Quick Take
Thinking Machines’ Inkling (xhigh) and OpenAI’s GPT-5.3 Codex (xhigh) are both positioned as high-tier models. Released on July 15, 2026, Inkling focuses on efficiency and speed. OpenAI’s GPT-5.3 Codex, released earlier on February 5, 2026, emphasizes raw intelligence and comprehensive benchmark dominance.
Benchmark Read
GPT-5.3 Codex demonstrates a higher Intelligence index of 44.3 compared to Inkling’s 40.7. In specific benchmarks, GPT-5.3 Codex consistently leads:
- GPQA: 0.915 (GPT-5.3) vs 0.872 (Inkling)
- HLE: 0.399 (GPT-5.3) vs 0.297 (Inkling)
- SciCode: 0.532 (GPT-5.3) vs 0.461 (Inkling)
- LCR: 0.74 (GPT-5.3) vs 0.633 (Inkling)
Inkling provides a Coding index of 52.1, while the coding capability for GPT-5.3 Codex remains unknown. GPT-5.3 Codex also reports strong performance in specialized benchmarks like IFBench (0.754), TerminalBench Hard (0.530), and TAU2 (0.860).
Cost and Speed
There is a stark contrast in operational performance and pricing. Inkling is significantly more affordable for output-heavy tasks, costing $4.68/1M tokens compared to GPT-5.3 Codex’s $14.00/1M tokens.

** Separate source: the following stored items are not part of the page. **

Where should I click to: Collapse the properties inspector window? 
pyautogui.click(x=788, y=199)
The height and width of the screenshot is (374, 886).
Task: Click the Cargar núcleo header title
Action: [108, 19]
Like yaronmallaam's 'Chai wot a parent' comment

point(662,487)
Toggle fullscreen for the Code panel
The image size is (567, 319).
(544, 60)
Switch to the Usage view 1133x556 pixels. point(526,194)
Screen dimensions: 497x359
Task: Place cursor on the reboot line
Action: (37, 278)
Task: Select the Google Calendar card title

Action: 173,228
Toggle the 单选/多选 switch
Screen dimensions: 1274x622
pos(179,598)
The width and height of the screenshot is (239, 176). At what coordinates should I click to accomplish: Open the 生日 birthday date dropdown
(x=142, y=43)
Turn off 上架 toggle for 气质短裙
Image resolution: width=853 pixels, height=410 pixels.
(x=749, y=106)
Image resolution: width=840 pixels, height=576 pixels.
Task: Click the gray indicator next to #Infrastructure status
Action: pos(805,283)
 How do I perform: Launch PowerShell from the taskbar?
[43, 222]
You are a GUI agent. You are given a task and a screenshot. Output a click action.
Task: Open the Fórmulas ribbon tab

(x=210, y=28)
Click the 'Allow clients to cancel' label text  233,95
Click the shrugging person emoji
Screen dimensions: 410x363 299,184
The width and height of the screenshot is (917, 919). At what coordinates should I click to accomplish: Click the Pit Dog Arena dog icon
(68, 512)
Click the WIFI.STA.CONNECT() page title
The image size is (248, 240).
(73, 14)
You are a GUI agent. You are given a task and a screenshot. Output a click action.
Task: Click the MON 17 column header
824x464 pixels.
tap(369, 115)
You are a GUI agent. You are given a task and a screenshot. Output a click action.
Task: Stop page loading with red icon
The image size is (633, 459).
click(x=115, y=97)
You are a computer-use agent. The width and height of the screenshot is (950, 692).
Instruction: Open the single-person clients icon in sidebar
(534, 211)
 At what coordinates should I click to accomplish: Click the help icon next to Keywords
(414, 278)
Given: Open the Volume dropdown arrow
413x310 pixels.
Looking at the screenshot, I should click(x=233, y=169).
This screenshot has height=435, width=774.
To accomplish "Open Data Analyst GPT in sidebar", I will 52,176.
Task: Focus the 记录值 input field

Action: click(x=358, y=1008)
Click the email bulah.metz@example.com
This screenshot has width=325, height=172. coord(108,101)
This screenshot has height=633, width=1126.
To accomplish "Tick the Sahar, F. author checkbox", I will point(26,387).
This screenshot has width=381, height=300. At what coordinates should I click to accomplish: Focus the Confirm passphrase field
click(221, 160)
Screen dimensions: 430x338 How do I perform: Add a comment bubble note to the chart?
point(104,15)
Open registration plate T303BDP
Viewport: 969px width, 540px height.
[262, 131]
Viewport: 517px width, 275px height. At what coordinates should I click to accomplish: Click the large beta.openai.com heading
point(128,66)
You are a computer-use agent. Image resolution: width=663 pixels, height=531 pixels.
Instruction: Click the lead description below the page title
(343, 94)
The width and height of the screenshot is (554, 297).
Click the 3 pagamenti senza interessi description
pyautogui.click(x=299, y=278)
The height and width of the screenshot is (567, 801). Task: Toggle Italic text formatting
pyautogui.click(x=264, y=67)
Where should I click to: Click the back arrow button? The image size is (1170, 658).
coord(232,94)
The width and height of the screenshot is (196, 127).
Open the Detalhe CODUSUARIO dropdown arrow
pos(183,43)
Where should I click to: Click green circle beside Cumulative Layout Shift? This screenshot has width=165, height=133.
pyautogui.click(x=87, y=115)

Regarding speed, Inkling excels in latency, boasting a time-to-first-token of 1.597s, whereas GPT-5.3 Codex experiences a significantly longer delay of 67.017s. While GPT-5.3 Codex maintains a higher output speed of 95.367 tok/s compared to Inkling’s 82.899 tok/s, the initial latency makes Inkling feel much more responsive for real-time applications.
Best Fit
Inkling is best suited for developers building real-time applications where latency is critical and cost control is a primary concern. Its rapid time-to-first-token makes it ideal for conversational interfaces. GPT-5.3 Codex is the preferred choice for complex reasoning tasks, research, and applications where the highest possible intelligence and benchmark accuracy are required, regardless of the higher cost and latency.